### [EXERCISE OBJECTIVE]
Print, exactly as written, the line in the entries below that contains "The image size" and every line after it up to and including the last. Omit pictures.

-- PROVIDED DATA follows --

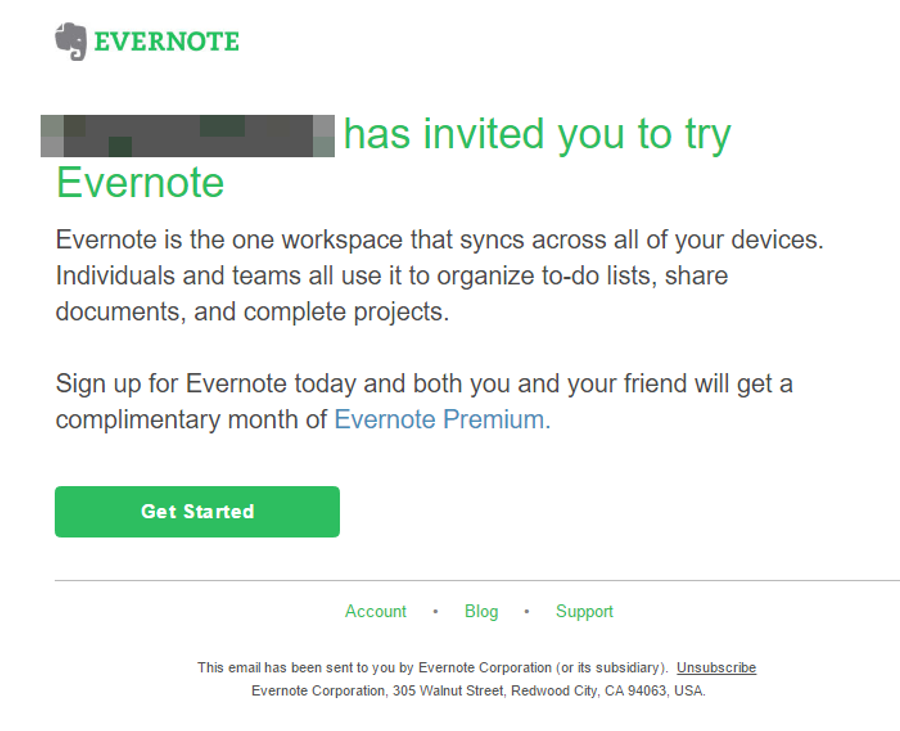Click the horizontal divider above footer links
Viewport: 900px width, 731px height.
click(x=477, y=581)
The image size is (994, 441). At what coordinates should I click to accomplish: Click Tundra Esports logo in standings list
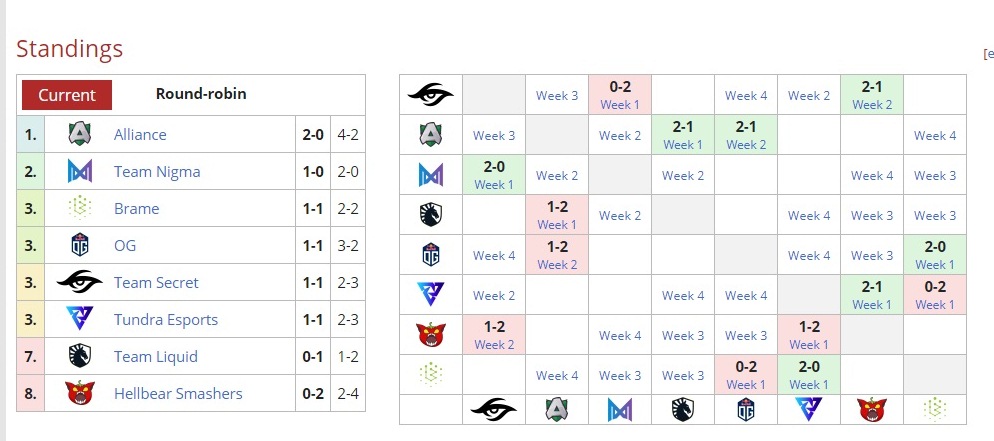(x=80, y=319)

-- PROVIDED DATA concluded --

### [ANSWER]
The image size is (994, 441). At what coordinates should I click to accomplish: Click Tundra Esports logo in standings list
(x=80, y=319)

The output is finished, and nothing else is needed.